First of all: Big compliment for such an active users-list!

[...]
> I could not exactly imagine what configuration nedds to be put in certain
> place.
> > More details:
> > - imagine an application that consists of several pet-store-like facades
> > - each facade is responsible for processing several well defined
> requests (the data within them)
> 
> It maps to several separate blocks each containing SitemapServlet mounted
> at certain path. Each
> block can be created using archetype and you will already find default
> configuration of SitemapServlet.
> 
> > - to hook up this with SpringMVC I just define a DispatcherServlet and
> route through different views
> 
> We have DispatcherServlet too but you don't need to bother about it, just
> create servlet beans
> declarations in a file placed at /META-INF/cocoon/spring/*.xml of your
> block, see[1]. Routing to
> servlet beans is done basing on mount-path attribute.
> 
> > - HOW should I port this to cocoon-context to use
> FlowControl/continuations as my controller?
> 
> Once you define high-level routings to your separate SitemapServlet you
> just need to create matchers
> in your sitemap file tied to concrete SitemapServlet and call FlowControl
> functions.
> 
> > - do I 'have to' use several blocks for my application? What I mean here
> is: a persistence-block, view-rendering-block, etc.. how does an elegant
> block-usage look like?
> 
> It's advised to have several blocks if your application can be split into
> separate structure units.
> 
> > - how should the integration of hibernate should look like to enable the
> pooled connections to be used within flows (found hints for
> OpenSessionInView filters)
> 
> It's more question for Spring usage than Cocoon usage. You need to check
> documentation of Spring to
> see how to configure connection pooling.
[...]
> I hope I'll be able to help you more once you came with more concrete
> problems. Feel free to ask
> more questions.
[...]
To get a bit more specific I am trying to explain what my architecture
would/should look like at this state of my cocoon-knowledge. I assume, that 
basic idea
behind cocoon-blocks is about to create different parts of an application and
connect those parts for interoperability. So as you suggested to first
establish basic routings, my way would exactly be to split (separable) 
functionality
through different blocks. As far as I can see, there should be some kind of
'rootBlock', where I put basic site-rendering.

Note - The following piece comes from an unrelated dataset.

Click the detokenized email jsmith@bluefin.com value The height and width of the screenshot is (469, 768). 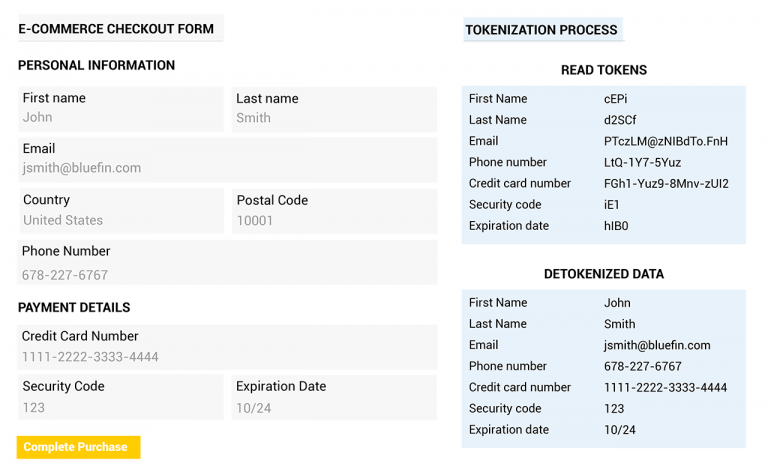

Directory structure would look like this:

./myProject
        |-- (maybe) loginBlock
        |-- rootBlock
        |-- block 1
        |-- block 2
        |-- ...
        |-- block N

So maybe after users have logged in via some login-form (wich I would make as
seperate block as well), they will be routed to my rootBlock. The specific
sitemap for that block would contain pipelines to render the main-site.

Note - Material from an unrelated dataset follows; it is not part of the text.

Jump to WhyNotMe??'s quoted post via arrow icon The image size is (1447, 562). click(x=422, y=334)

After users decision for using a specific app-part in some of the other blocks 
(by
clicking some link) the sitemap of that block would be engaged to render
specific response-content. The trick should be, that this specific block is
able to use the already defined pipelines from my rootBlock, rendering the
main-site first. Following little illustration should make clear what I want
to achieve:

(after login)
-------------------> [rootBlock]
                          | (generates)
+-- main-site --+         |
|               |<--------+
| hello user    |
+---------------+
        | (next request)
        |
        |                           (uses)
        +---------> [block foo] ---------->[rootBlock] 
                          | (generates)
+-- main-site --+         |
|               |<--------+
| hello user    |
|               |
| block foo-    |
| content       |
+---------------+

and so on. Therby each block would define its own flow-scripts to reach some
part of the domainmodel or global services.
Is this way advisable, or are there even simpler ways within cocoons
block-context? Asuming, that all blocks are ready to use, there has to be a
main webApplicationContext (e.g. within rootBlock?), where I put all beans for
global usage (db-pooling, userManager and the like). So how should
configuration look like to get all blocks interoperate the above way? You may
think - and it would be right - that I am still a bit confused on how to put
blocks inside the game. But maybe after all that explanation you are in better
position to guide me towards better usage of cocoon.